_YOUR TASK_
Rescale the material, beginning at the line that contains "Task: Sort by the Fecha column header" and stopping after the line that contains "click(490, 275)": reproduce those lines, requests included, with every coordinate in the answers multiplied by 1.75 and rounded to a whole number, halves rounded up. Give only these lines, and leave the pictures out.

══════════

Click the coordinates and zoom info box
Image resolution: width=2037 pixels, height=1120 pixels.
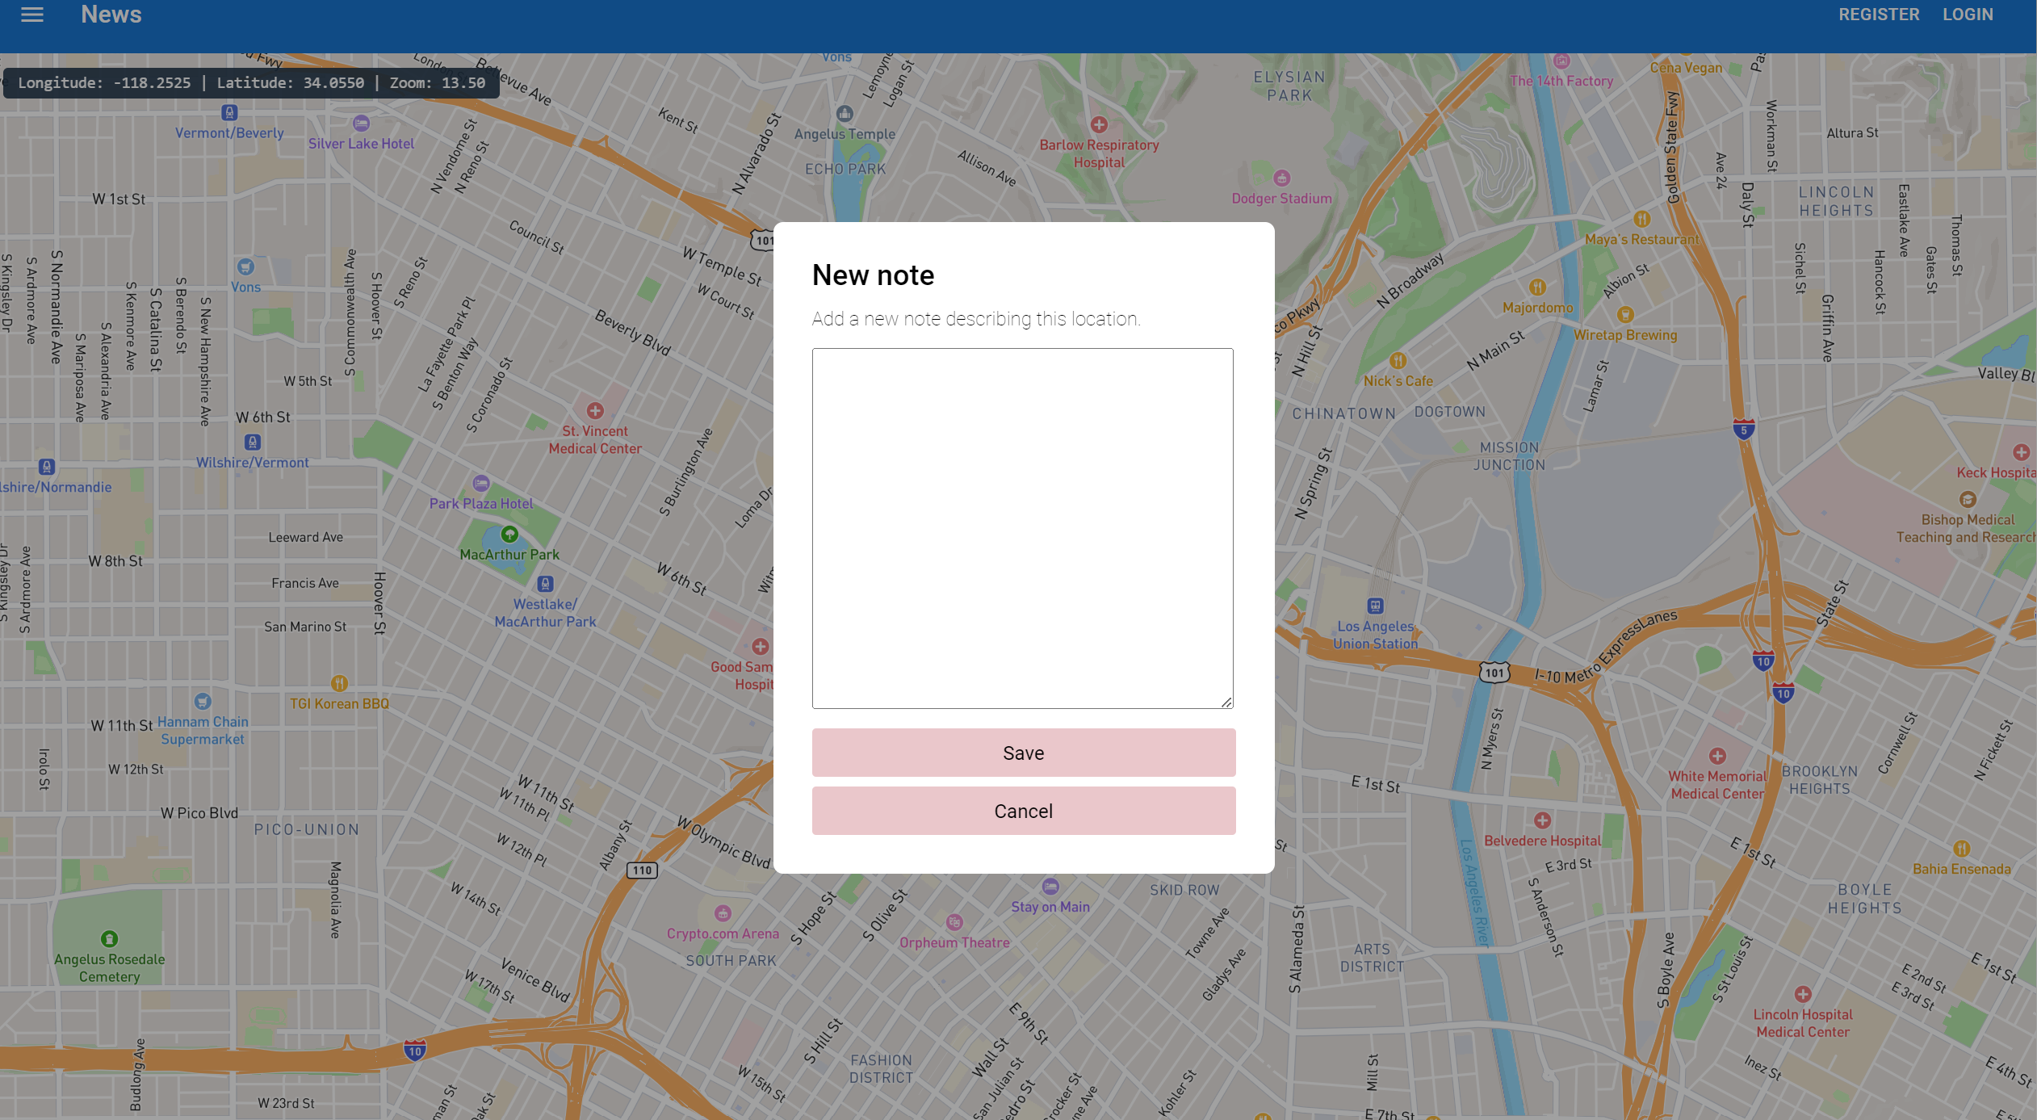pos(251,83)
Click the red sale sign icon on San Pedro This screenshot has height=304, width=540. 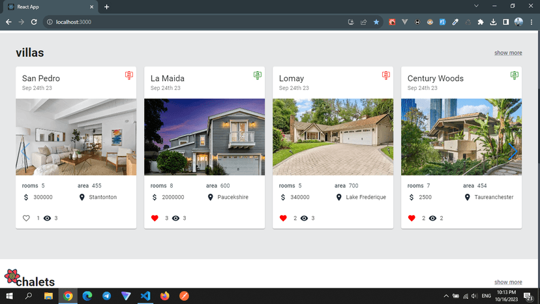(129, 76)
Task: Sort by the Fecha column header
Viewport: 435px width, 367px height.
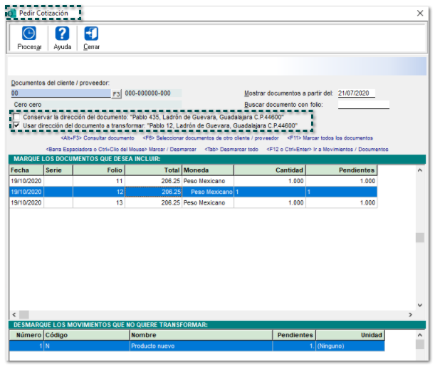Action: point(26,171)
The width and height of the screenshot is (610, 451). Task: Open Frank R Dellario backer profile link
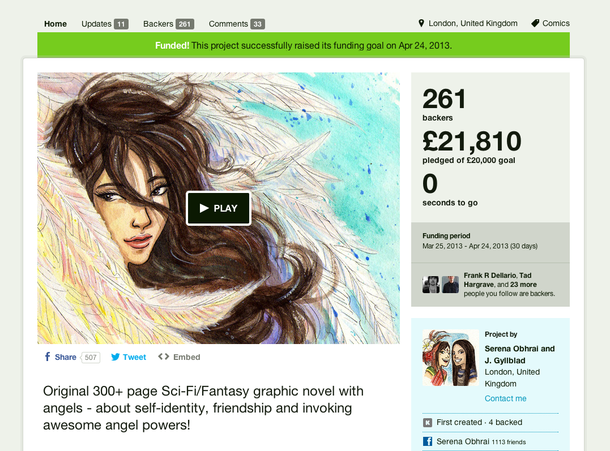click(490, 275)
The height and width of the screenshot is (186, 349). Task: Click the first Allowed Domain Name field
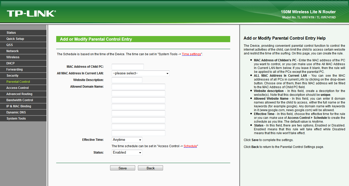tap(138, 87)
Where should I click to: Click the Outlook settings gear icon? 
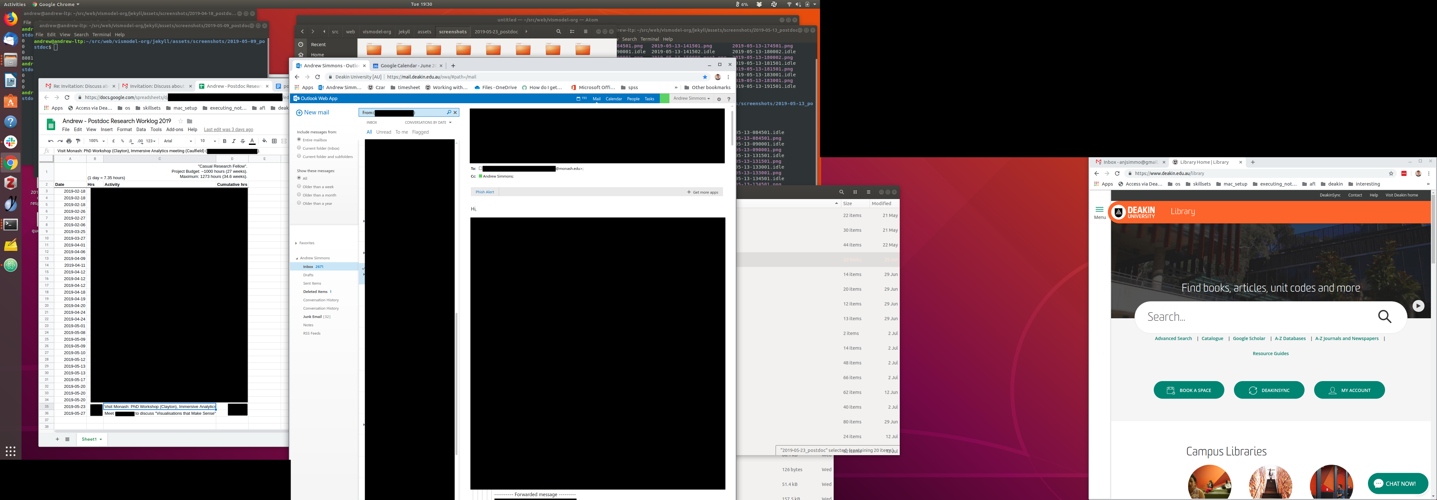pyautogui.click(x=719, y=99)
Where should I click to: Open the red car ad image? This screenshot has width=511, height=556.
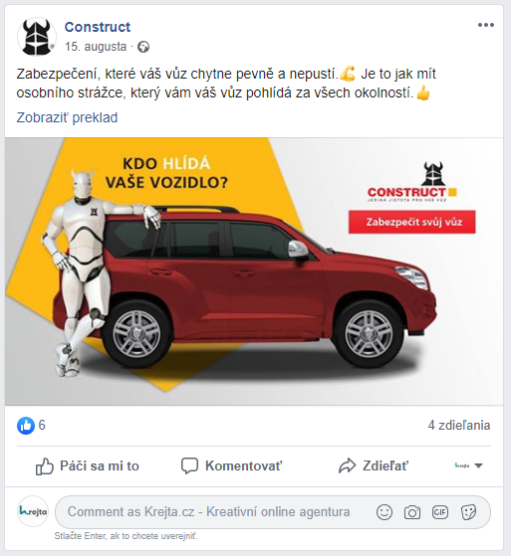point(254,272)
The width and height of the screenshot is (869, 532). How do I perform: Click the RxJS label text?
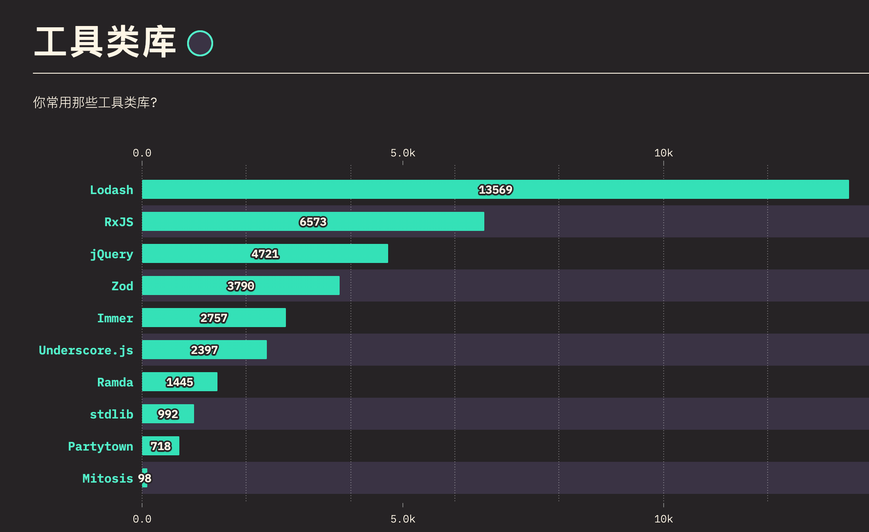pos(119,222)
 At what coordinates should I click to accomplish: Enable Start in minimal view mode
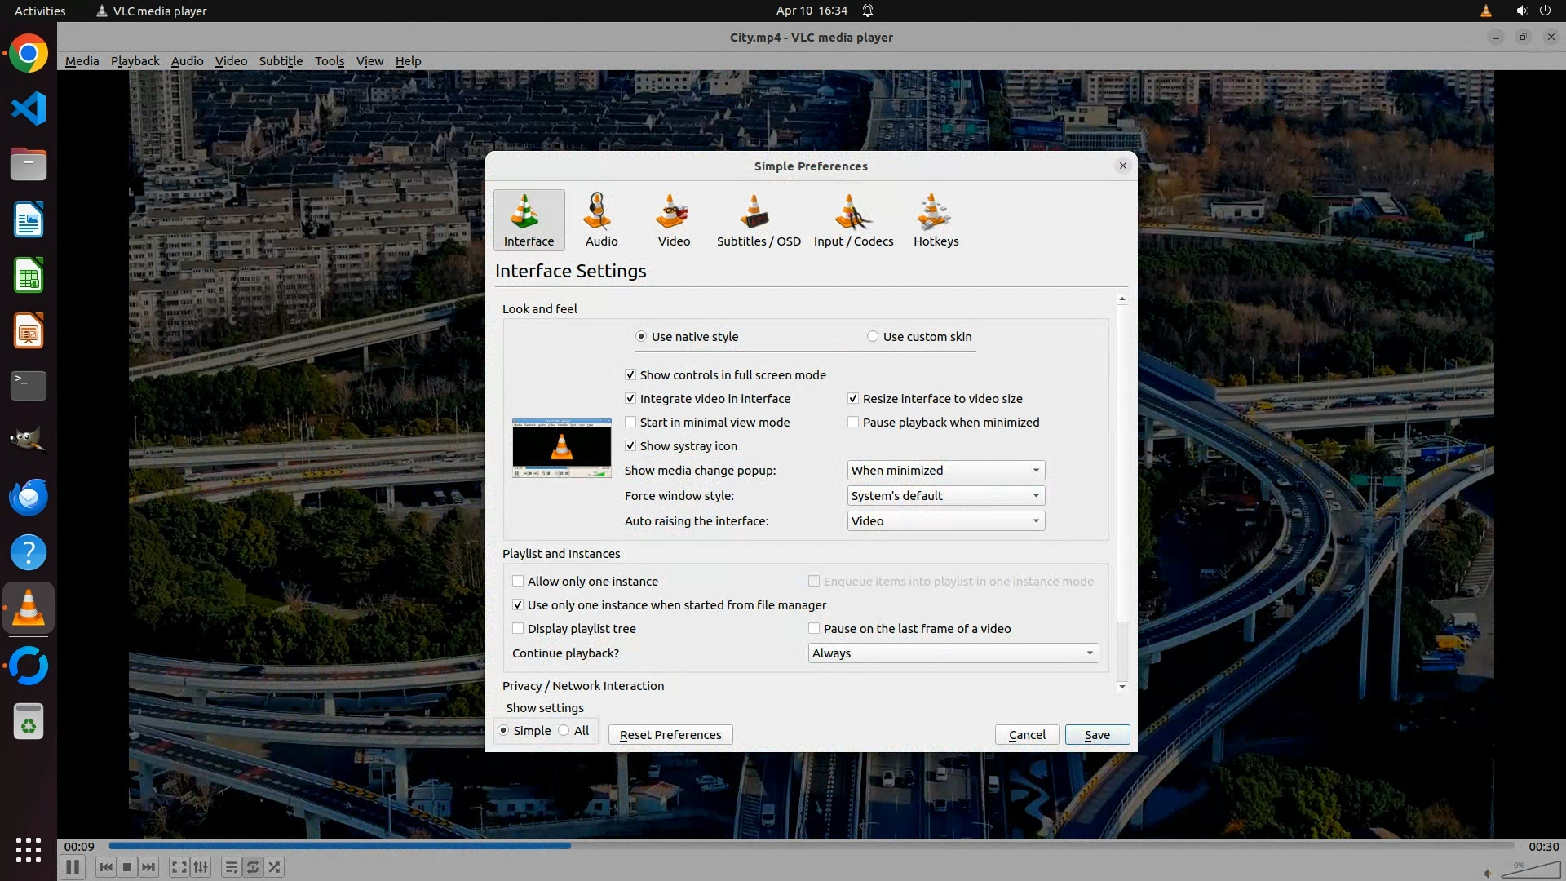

══════════

_OUTPUT BELOW_
Task: Sort by the Fecha column header
Viewport: 435px width, 367px height.
Action: point(46,299)
The width and height of the screenshot is (610, 451). Task: Open Frank R Dellario backer profile link
click(858, 481)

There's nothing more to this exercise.